I'll say this though, if parts are needed z-battery is a good source for new switches and such. I think he has had to destroy a switch assembly at some point and replaced it with a new one.


----------



## Alone In The Dark (Jun 21, 2017)

Grakken said:


> Does anyone know of a place that will take a maglight and clean/rebuild/refurbish it? Does Maglight industries do that? I have an older 6 cell ican with corroded insides and I can't even unscrew the retaining screw in the switch assembly. Or is it one of those things where it's just not worth it?
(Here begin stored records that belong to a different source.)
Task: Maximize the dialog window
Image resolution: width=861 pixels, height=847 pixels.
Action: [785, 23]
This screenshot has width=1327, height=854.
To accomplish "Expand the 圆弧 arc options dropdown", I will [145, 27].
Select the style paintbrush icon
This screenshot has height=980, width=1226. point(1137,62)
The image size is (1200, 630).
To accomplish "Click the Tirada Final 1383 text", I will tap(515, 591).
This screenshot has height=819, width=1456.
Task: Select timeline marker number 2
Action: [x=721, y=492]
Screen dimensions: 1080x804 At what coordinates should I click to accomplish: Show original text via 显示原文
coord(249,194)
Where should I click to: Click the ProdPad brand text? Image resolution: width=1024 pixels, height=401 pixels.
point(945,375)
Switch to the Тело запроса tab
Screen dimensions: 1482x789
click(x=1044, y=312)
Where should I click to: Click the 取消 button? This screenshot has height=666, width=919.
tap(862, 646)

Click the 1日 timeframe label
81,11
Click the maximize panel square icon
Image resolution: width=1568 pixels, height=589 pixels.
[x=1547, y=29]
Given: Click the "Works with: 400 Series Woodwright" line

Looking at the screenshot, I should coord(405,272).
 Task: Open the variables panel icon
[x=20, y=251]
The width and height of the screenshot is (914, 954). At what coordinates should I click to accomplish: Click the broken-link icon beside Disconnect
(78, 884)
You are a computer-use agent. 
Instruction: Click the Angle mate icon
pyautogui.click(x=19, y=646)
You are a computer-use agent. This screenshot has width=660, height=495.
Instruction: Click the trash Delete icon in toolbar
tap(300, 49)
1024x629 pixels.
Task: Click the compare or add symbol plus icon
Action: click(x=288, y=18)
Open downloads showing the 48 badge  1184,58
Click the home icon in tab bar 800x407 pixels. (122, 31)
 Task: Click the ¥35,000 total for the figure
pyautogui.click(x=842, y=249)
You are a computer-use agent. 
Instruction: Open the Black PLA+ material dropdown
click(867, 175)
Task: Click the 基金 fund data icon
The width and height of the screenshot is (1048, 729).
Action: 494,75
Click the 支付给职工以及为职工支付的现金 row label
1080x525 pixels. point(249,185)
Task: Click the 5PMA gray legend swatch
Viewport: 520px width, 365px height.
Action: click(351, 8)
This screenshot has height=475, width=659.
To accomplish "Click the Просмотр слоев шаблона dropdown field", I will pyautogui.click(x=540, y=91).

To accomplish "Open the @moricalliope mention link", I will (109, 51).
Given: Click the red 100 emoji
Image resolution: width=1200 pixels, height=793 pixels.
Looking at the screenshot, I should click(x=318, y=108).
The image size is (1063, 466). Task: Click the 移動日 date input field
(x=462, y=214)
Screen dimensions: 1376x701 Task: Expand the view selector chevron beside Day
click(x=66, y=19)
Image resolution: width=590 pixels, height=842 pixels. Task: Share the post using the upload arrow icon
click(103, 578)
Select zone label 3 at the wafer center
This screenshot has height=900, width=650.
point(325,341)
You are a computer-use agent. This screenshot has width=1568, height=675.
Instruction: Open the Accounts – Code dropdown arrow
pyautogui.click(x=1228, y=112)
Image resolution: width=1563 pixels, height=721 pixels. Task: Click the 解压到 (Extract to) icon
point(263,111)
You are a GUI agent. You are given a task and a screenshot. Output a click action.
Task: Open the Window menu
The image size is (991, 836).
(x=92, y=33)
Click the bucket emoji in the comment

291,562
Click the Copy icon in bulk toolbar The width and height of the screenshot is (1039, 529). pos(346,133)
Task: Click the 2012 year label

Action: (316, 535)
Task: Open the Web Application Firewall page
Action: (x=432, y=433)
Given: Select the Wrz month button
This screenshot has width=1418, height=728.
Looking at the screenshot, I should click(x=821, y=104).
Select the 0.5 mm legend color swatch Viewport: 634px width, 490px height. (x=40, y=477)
Oh, it is definitely worth it.


----------



## alpg88 (Jun 21, 2017)

yea, defiantly not worth it, unless the light has some sentimental value, new 6d can be bought for 30-40 bucks


----------



## Grakken (Jun 21, 2017)

Yeah, it's a tough call, no real sentimental value, but they're such nice, hefty pieces, it seems a shame to just throw it away. I'm torn between spending time to get it up and running again and just buying a nice new one on amazon. 
I pumped a lot of Liquid Wrench into the hole where the screw lies but after a day, still no luck. I may just get medieval on its rear end and drill out the recalcitrant switch assembly. I thought about soaking it in vinegar, maybe I'll do that first actually.


----------



## aginthelaw (Jun 21, 2017)

If it was Duracell batteries that leaked and you can get some info off of them, they'll send a check to cover the cost of a new one


----------



## LiftdT4R (Jun 21, 2017)

Hey, sorry I missed this thread, I've been super busy at work lately. I've never run into a Maglite I couldn't fix. That being said, ohh my gosh, they can certainly can take up a lot of time. I did a 2D 1980 light that was bent with a stuck battery and I had about 20 hours total into it.

Did you say the retaining ring is stuck in the front up by the switch? If so you're in for a ton of work if it's the aluminum style retaining ring. I've fixed them before but it's literally hours of dremelling.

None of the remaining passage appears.